Past Events


CEJE organizes occasional events to engage the public in discussions about current educational struggles, educational policy issues, and liberatory education practices.  Below are descriptions of some of our past events.

 

Professor Gary Anderson

Advocacy Leadership:  A Blueprint for Progressive Educational Reform, October 14, 2010

Gary Anderson, author of Advocacy Leadership: Toward a Post-Reform Agenda in Education, argues that progressives need to critique the neoliberal paradigm of school reform—a combination of quasi-markets, high stakes testing, and zero tolerance policies—but, more importantly, they need to begin to produce their own “blueprint,” one that is built on a new reform paradigm that is not merely a return to the past, nor a total rejection of all practices associated with the current reform. Anderson provides the contours of what a progressive Blueprint might look like.

 

Professor Lois Weiner

The assault on Chicago’s teachers and public schools: Understanding the attack and working to stop it, April 13, 2010

Prof. Weiner teaches education at New Jersey City University and is a union activist. She  co-edited The Global Assault on Teaching, Teachers, and Their Unions: Stories for Resistance, which reflects her new research on education’s global transformation. Prof. Weiner (and co-editor Mary Compton) wrote, “Teachers are in a war being fought over the future of education, and though at times it might seem as though we are losing the war without firing a shot, we have a potentially powerful weapon in our hands—our solidarity and organization into powerful teachers unions.”

 

Jinny Sims, Past President of the British Columbia Teachers’ Federation

Fight for Public Education, June 7, 2008

In October 2005, the British Columbia Teachers’ Federation staged and “illegal” two-week walkout to fight for just learning conditions for their students, better working conditions, and the right to bargain collectively. Throughout the strike, the teachers received overwhelming support from students, parents, and the community. More than 30,000 teachers stood strong and won their demands.  Jinny Sims, BCTF past president, led this historic struggle and shared the important role teachers play in fighting for social justice and a fair and decent public education.

 

Using Popular Education to Teach About Gentrification, Race and Power in Chicago

January 12, 2008

Chilean popular education specialist Rodrigo Paredes along with members of the Pilsen Alliance, STOP, and the Save Senn Coalition led a round-table discussion with community residents, teachers, and students impacted by gentrification about their concerns and experiences. Participants engaged in a series of hands-on activities designed to analyze power relations, race and displacement.  This working session was designed to provide practical and grounded materials for student-centered social justice education around the issue of gentrification.

 

Social Justice Student Exposition

May 18, 2007

Organized by Chicago Youth Initiating Change (CYIC) and the Collaborative for Equity and Justice in Education (CEJE)
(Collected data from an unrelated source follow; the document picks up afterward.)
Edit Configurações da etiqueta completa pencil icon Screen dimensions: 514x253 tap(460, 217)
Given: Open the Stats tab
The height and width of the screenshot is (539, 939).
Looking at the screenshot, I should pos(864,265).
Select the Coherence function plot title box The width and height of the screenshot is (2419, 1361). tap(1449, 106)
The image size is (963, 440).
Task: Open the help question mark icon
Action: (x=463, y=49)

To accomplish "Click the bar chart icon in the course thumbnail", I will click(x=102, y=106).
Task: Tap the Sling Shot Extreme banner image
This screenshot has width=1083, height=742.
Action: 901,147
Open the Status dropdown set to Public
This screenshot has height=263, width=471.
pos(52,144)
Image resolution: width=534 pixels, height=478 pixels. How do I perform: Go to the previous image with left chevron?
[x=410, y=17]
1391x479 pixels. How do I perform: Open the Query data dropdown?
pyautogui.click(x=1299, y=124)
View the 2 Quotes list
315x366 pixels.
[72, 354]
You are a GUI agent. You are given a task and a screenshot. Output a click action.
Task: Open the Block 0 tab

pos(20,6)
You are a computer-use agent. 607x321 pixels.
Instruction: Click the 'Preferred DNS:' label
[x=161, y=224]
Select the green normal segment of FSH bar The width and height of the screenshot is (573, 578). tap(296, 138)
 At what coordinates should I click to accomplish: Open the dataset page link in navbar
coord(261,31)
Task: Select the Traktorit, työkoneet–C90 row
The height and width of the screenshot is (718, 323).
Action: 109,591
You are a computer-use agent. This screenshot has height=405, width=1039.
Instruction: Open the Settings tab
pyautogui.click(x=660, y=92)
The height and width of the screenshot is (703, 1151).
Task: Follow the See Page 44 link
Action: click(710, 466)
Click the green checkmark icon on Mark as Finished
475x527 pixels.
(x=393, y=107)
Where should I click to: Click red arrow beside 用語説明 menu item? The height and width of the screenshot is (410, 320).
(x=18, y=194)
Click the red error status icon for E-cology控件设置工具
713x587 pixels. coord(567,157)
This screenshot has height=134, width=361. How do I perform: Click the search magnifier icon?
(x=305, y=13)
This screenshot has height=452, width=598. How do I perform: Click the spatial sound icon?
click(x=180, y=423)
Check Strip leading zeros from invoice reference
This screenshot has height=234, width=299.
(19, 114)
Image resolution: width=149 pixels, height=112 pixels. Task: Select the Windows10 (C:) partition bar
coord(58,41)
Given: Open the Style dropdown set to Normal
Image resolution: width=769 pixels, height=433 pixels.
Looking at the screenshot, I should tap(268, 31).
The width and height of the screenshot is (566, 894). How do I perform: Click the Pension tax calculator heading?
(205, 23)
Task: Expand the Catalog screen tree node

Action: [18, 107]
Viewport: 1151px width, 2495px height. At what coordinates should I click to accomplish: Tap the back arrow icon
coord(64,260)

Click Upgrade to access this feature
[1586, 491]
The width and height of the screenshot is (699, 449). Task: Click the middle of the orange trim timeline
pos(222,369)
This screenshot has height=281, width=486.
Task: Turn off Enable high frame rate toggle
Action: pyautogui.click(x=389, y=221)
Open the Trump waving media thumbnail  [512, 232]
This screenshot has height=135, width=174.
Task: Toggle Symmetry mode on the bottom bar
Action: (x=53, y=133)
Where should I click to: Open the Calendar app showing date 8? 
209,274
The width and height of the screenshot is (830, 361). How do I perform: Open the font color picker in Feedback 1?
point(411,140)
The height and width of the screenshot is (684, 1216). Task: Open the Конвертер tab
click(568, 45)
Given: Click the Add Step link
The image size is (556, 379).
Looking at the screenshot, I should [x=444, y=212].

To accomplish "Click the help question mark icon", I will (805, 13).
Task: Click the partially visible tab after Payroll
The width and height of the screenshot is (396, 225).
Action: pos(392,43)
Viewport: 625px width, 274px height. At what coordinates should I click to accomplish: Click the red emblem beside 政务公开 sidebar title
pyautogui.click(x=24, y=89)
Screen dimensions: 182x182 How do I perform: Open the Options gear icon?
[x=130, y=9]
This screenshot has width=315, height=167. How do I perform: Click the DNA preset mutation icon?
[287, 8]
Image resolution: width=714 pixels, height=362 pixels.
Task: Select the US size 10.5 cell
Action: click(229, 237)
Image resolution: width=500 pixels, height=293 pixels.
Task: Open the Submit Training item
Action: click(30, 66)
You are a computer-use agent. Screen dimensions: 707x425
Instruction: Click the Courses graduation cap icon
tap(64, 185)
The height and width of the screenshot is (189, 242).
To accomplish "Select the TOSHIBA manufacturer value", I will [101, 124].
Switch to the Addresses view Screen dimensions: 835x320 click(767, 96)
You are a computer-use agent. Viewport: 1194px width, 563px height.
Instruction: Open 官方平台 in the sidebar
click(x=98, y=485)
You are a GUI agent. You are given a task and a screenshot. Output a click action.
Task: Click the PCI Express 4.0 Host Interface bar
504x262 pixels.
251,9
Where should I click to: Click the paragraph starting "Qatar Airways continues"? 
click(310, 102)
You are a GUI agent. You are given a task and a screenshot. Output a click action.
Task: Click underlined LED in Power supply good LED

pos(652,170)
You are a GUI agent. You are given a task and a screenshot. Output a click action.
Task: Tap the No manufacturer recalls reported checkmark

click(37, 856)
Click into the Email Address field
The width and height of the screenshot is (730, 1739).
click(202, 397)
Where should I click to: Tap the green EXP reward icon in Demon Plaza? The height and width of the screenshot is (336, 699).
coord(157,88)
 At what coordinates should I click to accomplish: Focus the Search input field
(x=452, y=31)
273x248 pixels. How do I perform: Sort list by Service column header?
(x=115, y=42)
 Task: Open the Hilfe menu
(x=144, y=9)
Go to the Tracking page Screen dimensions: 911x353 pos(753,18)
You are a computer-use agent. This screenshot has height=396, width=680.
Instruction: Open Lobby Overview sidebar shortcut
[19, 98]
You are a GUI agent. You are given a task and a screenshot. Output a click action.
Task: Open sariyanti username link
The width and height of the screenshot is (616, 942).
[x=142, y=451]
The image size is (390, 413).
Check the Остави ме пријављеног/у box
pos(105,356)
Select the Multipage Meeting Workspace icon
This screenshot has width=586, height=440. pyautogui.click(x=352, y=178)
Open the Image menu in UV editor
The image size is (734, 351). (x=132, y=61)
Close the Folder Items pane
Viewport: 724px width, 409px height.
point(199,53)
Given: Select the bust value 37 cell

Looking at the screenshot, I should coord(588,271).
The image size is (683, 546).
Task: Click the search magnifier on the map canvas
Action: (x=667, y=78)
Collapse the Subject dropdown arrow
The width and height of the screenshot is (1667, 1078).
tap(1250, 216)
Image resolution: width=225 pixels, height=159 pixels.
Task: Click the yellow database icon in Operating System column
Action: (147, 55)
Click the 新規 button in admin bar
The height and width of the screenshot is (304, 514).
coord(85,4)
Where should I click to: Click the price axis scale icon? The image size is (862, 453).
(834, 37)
Students, teachers, community members, and university faculty from diverse backgrounds and institutions worked side by side to address two fundamental voids facing social justice educational endeavors in Chicago: the lack of meaningful curricular development and sharing by teachers on a local level and the lack of organized student presentation and action opportunities. The First Annual Social Justice Student Exposition began to fill these interconnected voids by establishing opportunities for student-centered social justice learning, presenting, and action.

 

Indra Rios-Moore and Caitlin Cahill of the “FED-UP-HONEYS” MAKES ME MAD!

Challenging stereotypes of young women of color using participatory action research

February 1, 2007

This event was co-sponsored by the Jane Addams Hull-House Museum.

The “Fed-Up-Honeys” began in 2002 when six young women from the lower east side of New York city came together as part of a participatory action research project focused on the lives of young urban women. They produced a report called “Makes Me Mad: Stereotypes of Young Urban Womyn of Color” which in their words, “illuminates “stereotypes of our peers, the relationship of those stereotypes to the development of self-image, and the ultimate negative impact of those stereotypes on the viability and health of our communities.”